§ **WHAT IS BEING ASKED**
Exactly reproduce the lines from the one containing "Task: Click the Pre-MBA Career label" through the last line of the data, both ends included, leaving out pictures.
/---
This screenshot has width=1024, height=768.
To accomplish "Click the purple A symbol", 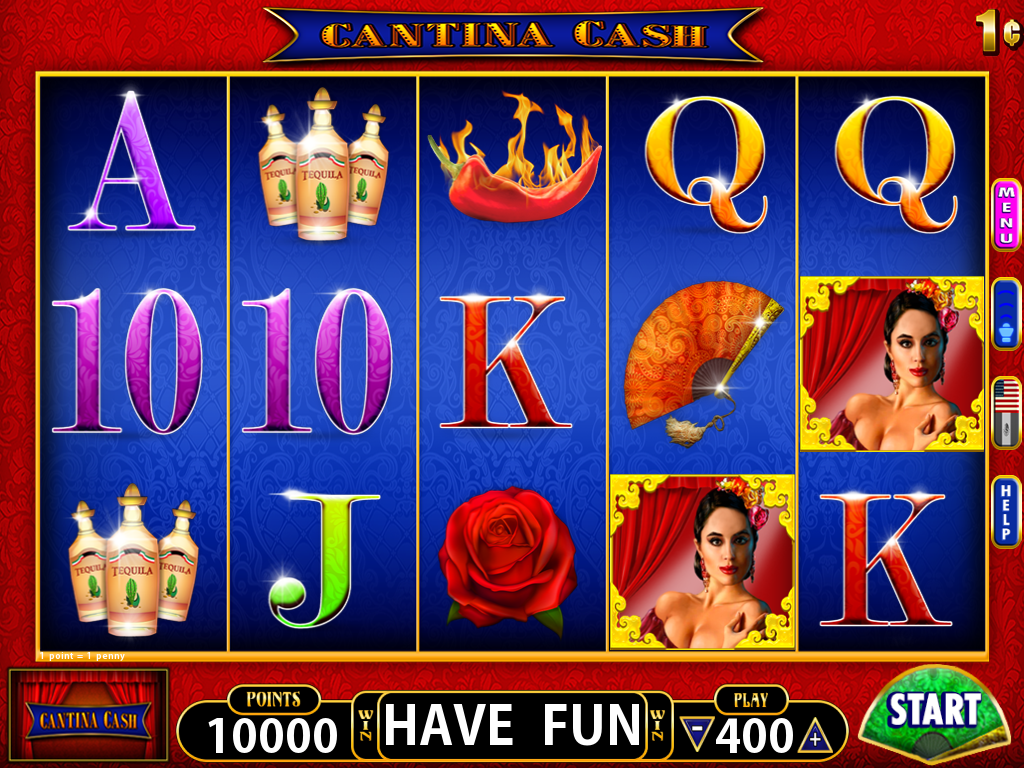I will point(132,161).
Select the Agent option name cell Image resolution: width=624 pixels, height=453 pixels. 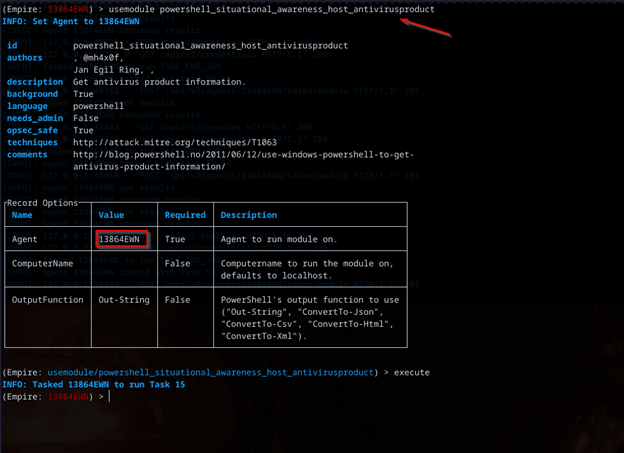tap(25, 240)
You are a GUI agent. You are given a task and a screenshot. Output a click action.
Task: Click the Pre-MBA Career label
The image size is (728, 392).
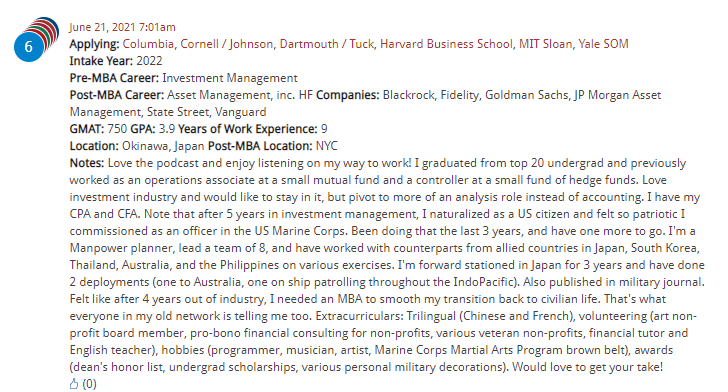(114, 78)
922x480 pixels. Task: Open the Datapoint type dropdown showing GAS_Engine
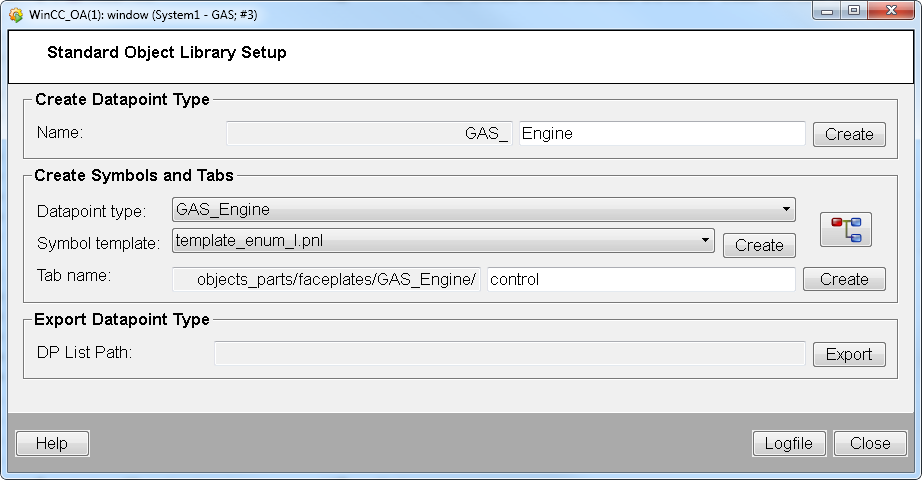pyautogui.click(x=484, y=210)
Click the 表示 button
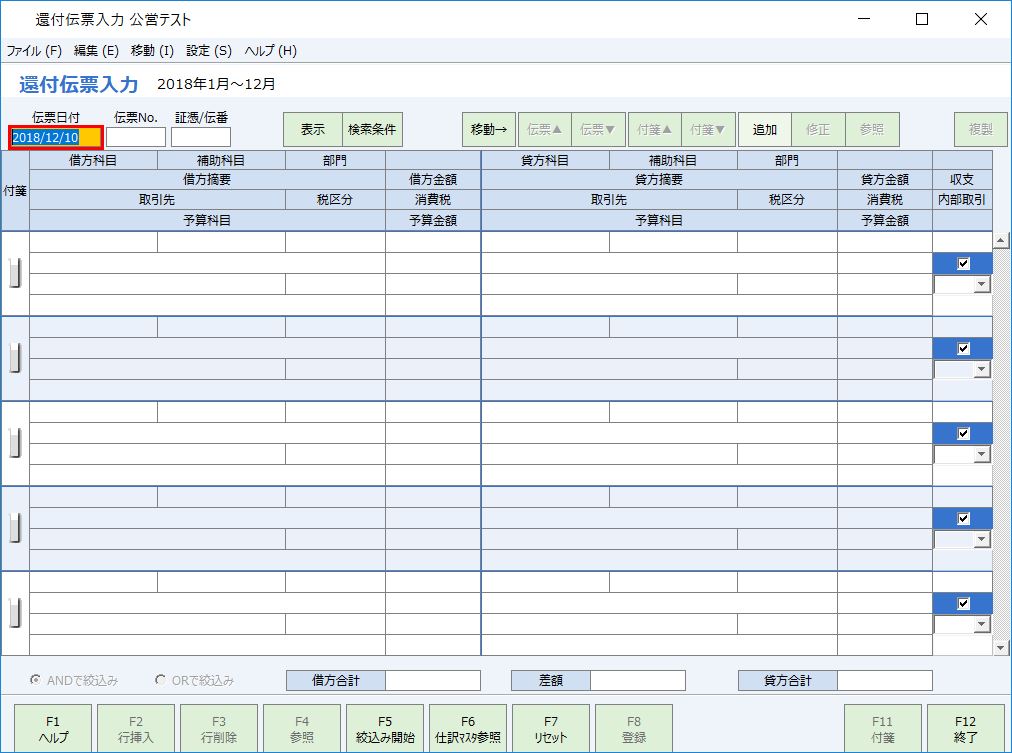The image size is (1012, 753). 313,129
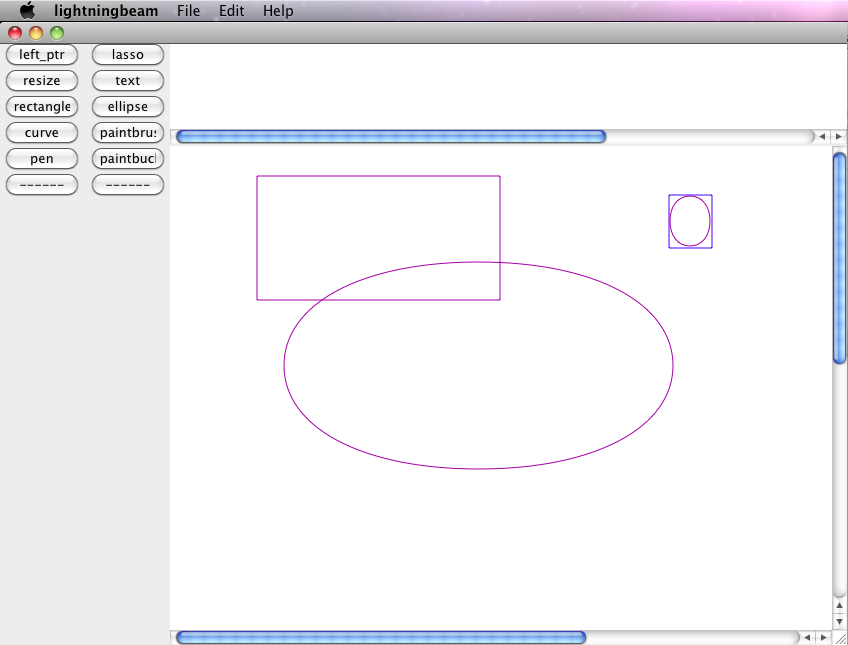Choose the resize tool

point(42,81)
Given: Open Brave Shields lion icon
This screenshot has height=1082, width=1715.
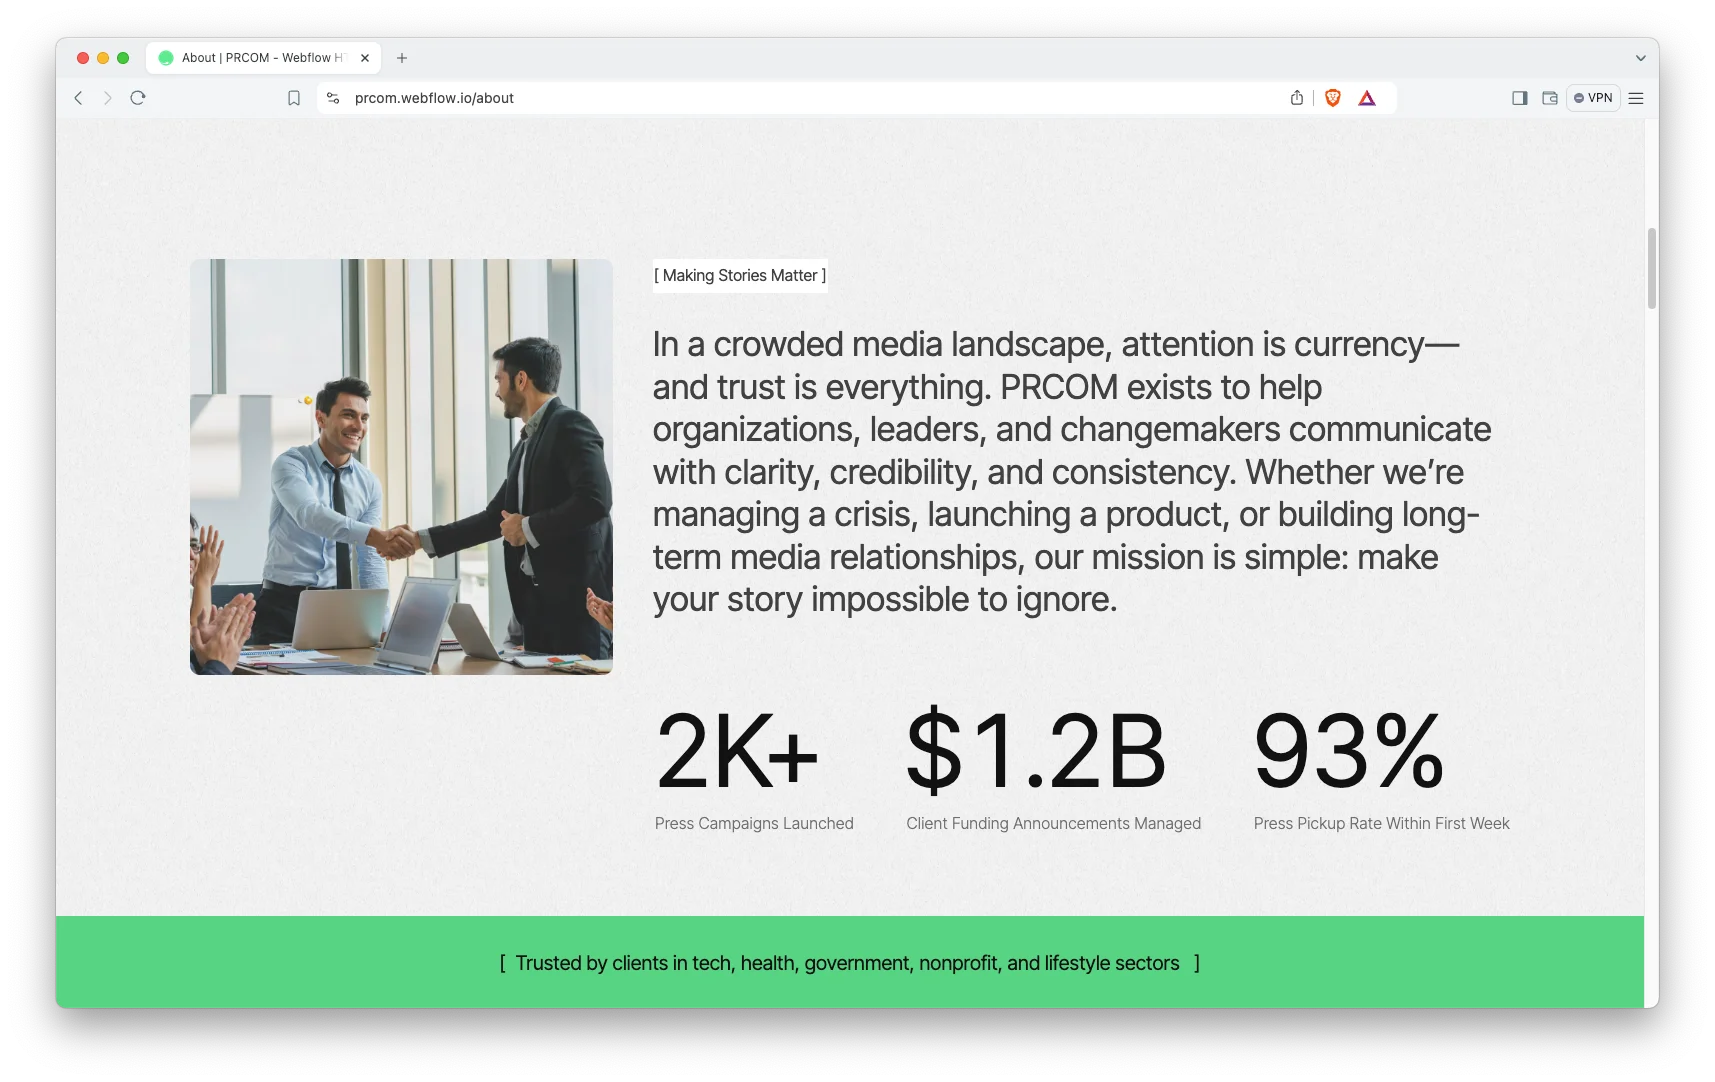Looking at the screenshot, I should pyautogui.click(x=1332, y=98).
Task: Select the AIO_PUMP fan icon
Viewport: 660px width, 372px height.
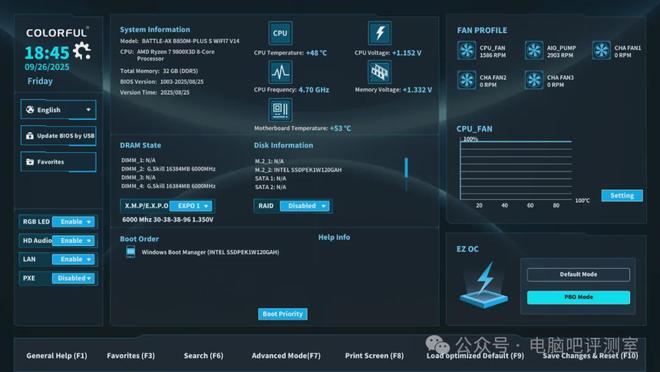Action: [x=534, y=50]
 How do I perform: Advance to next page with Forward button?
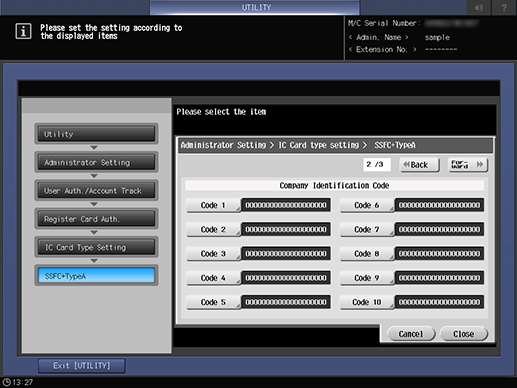coord(468,165)
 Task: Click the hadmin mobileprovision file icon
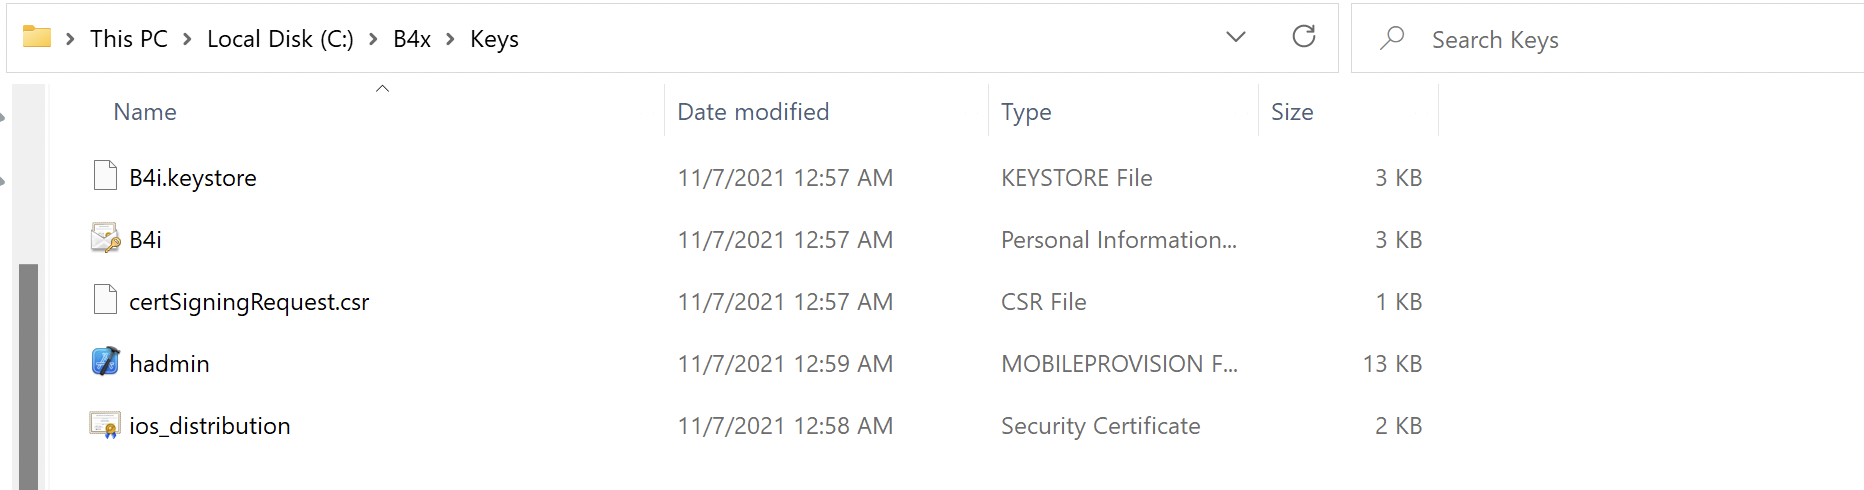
\---
§ **ANSWER BELOW**
Task: Click the Pre-MBA Career label
The image size is (728, 392).
(114, 78)
922x480 pixels. Task: Open the Datapoint type dropdown showing GAS_Engine
pyautogui.click(x=484, y=210)
Click the 表示 button
The image size is (1012, 753). 313,129
Choose the resize tool

point(42,81)
Given: Open Brave Shields lion icon
This screenshot has height=1082, width=1715.
Looking at the screenshot, I should pyautogui.click(x=1332, y=98).
Task: Select the AIO_PUMP fan icon
Viewport: 660px width, 372px height.
Action: [x=534, y=50]
 How do I perform: Advance to next page with Forward button?
coord(468,165)
 Task: Click the hadmin mobileprovision file icon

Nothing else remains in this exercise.